-- Stated task --
According to the passage on Kennedy's deadline for Apollo, why was 1967 first chosen as the deadline?

-- Excerpt to read --
JFK’s Deadline for Apollo

 

One of the most famous speeches given by President John Fitzgerald Kennedy was at Rice University on September 12, 1962, where he said “We choose to go to the Moon in this decade and do the other things, not because they are easy, but because they are hard.” How was such a deadline determined given the enormous complexity of such an endeavor?

For context, consider the events of the preceding year. In Kennedy’s brief time since taking office on January 20, 1961, the US suffered two Cold War defeats. On April 12, cosmonaut Yuri Gagarin became the first human to reach space, making one full orbit of Earth during a 108-minute mission. Less than a week later, CIA-trained Cuban exiles were defeated by USSR-backed Fidel Castro in three short days. The following month, Alan Shepard made a successful, sub-orbital, 15-minute-flight in a Mercury capsule and, on May 25, Kennedy told Congress that the United States faced extraordinary challenges:

If we are to win the battle that is going on around the world between freedom and tyranny, if we are to win the battle for men’s minds, the dramatic achievements in space which occurred in recent weeks should have made clear to us all, as did the Sputnik in 1957, the impact of this adventure on the minds of men everywhere who are attempting to make a determination of which road they should take… We go into space because whatever mankind must undertake, free men must fully share.

I believe this Nation should commitment itself to achieving the goal, before this decade is out, of landing a man on the moon and returning him safely to earth. No single space project in this period will be more impressive to mankind, or more important for the long-range exploration of space; and none will be so difficult or expensive to accomplish.

Originally, the deadline was to be in 1967, the 50th anniversary of the Bolshevik Revolution in the USSR, but even Kennedy and his advisors thought that less than six years was unrealistic. But there were many significant unknowns between May 1961 and October 1962 that required a dedicated, talented, and focused talent pool.

-- Dataset excerpt --
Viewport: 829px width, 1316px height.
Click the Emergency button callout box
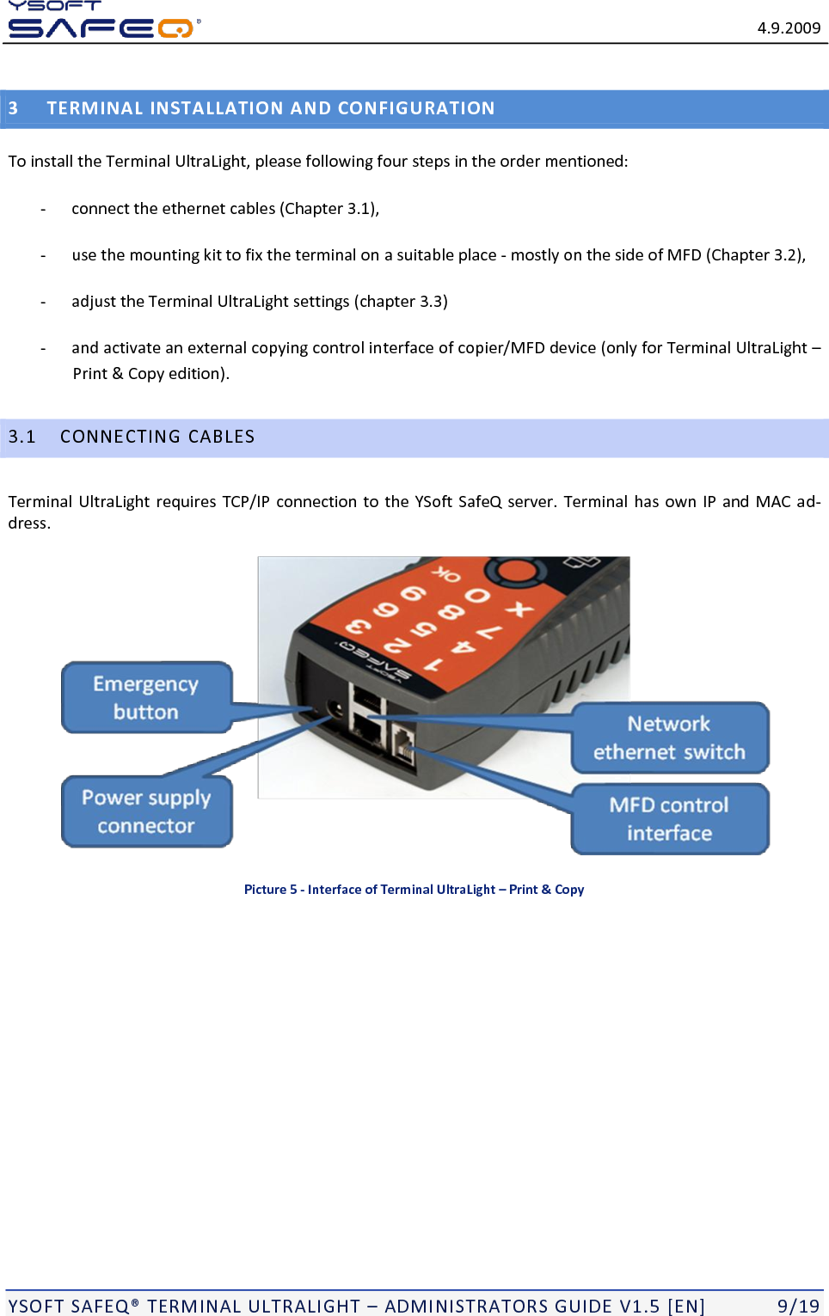pos(146,697)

-- Full output --
1967 was the 50th anniversary of the Bolshevik Revolution in the USSR.